Homenajear semejante instrumento de represión, ensalzar el uso de la violencia ante el diálogo se me antoja una regresión al más básico de los instintos humanos (parecido a la cuestión de los toros, aunque mucho peor, por tratarse de personas). Y poco más hay que añadir a este respecto.

El homenaje al mal necesario

Por suerte, no todo el mundo sueña con un puño fálico, si se me permite la expresión.

Otra respuesta que todo patriota suele dar ante alguien que se pregunta por la idoneidad de un desfile militar es que se honra a quienes defienden la patria de uno. Honrar, enaltecer, alabar.

Discusiones de matiz al margen, los ejércitos son al orden internacional lo que la policía es al orden doméstico. Cuando fracasan todos los intentos civilizados de mantener la paz y la convivencia, no hay más remedio que utilizar la fuerza. Es importante, sin embargo, hacer hincapié que el uso de la fuerza es un fracaso de la razón y, por tanto, una alternativa poco deseable, un mal «menor» (menor que el caos total, se entiende). En definitiva, un mal con el que hay que vivir, un mal necesario.

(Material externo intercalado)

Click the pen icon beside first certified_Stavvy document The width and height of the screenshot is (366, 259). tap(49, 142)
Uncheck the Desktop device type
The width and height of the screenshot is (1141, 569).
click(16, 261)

Incluso en el caso de que el soldado sea excelente en su trabajo, y pueda sentirse orgulloso a título personal con ello, el conjunto de su profesión sigue siendo un mal, necesario, pero mal. Como lo es la necesidad de policías, bomberos y médicos. Siempre es mejor la educación cívica, la prevención de incendios o una vida saludable que encarcelar, extinguir o curar. Sin embargo, mientras los médicos salvan vidas, y los bomberos vidas y patrimonios, los ejércitos suelen acabar con ambos. Por eso, aunque puedan ser necesarios, son malos. Incluso cuando objetivamente no hay otro remedio, el resultado de la fuerza bruta y la violencia es la destrucción, del adversario, pero destrucción al fin y al cabo. Necesario, pero mal. Los ejércitos no son, jamás, la mejor solución.

Así, lo de hacer estandarte de un mal necesario resulta, como poco, sorprendente. Hacer estandarte de los ejércitos es como enorgullecerse de la amputación frente a la vacunación, o hacer recalificaciones inmobiliarias para reaprovechar el bosque quemado.

Si el día de la fiesta nacional es motivo para salir a la calle y gritar a los cuatro vientos lo orgulloso que está uno de los logros de su patria, lo suyo sería sacar a la calle a los premios Nobel, a los médicos que hicieron un trasplante inaudito, a los maestros que educaron cohortes enteras de vástagos asilvestrados, a los ingenieros que eliminaron algunas emisiones a la atmósfera saneando el parque energético, a las mujeres que conciliaron su trabajo con la vida familiar o a las que sobrevivieron al salvaje de su cónyuge cavernario, a los abuelos que sacrificaron sus tardes para cuidar a los nietos, a los voluntarios que salieron a la calle y a las redes para pedir más y mejor democracia. La lista es (casi) interminable: lo bueno abunda, por suerte.

Pero salir a la calle para celebrar el parche, el mal necesario, el reconocer que a menudo no conseguimos arreglar las cosas civilizadamente. Y celebrar eso tiene mucha miga.